--- Begin ---

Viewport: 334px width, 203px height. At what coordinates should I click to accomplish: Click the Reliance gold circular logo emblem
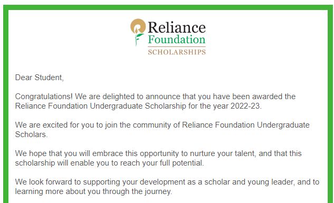tap(138, 26)
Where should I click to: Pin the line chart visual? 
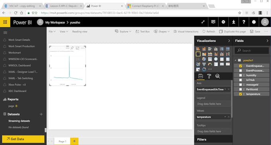[72, 48]
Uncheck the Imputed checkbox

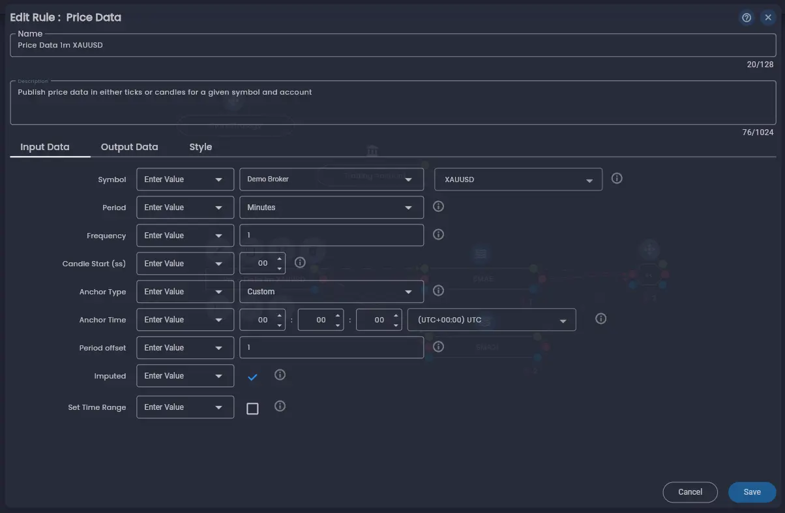click(x=252, y=375)
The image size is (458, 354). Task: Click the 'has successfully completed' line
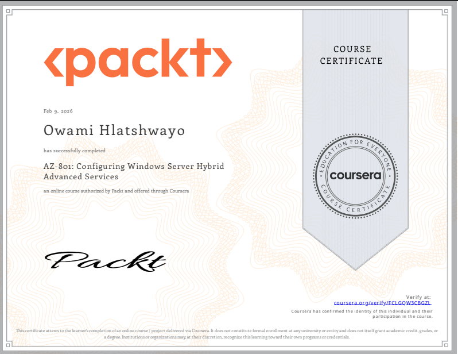click(75, 151)
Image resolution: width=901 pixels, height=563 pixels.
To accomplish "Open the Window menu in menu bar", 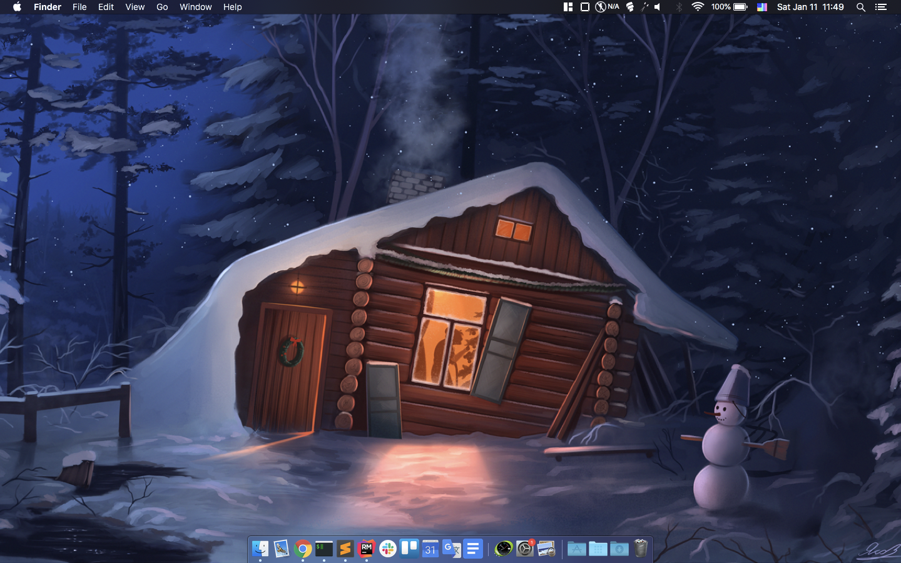I will click(195, 7).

--- End ---

EXERCISE => Could you copy the listing exactly, starting from its first line and running through the line that contains "click(75, 151)", with both of those lines included and the pictures left out?

ANSWER TO THE PROBLEM =>
Viewport: 334px width, 203px height. At what coordinates should I click to accomplish: Click the Reliance gold circular logo emblem
tap(138, 26)
Where should I click to: Pin the line chart visual? 
[72, 48]
Uncheck the Imputed checkbox

click(x=252, y=375)
The image size is (458, 354). Task: Click the 'has successfully completed' line
click(75, 151)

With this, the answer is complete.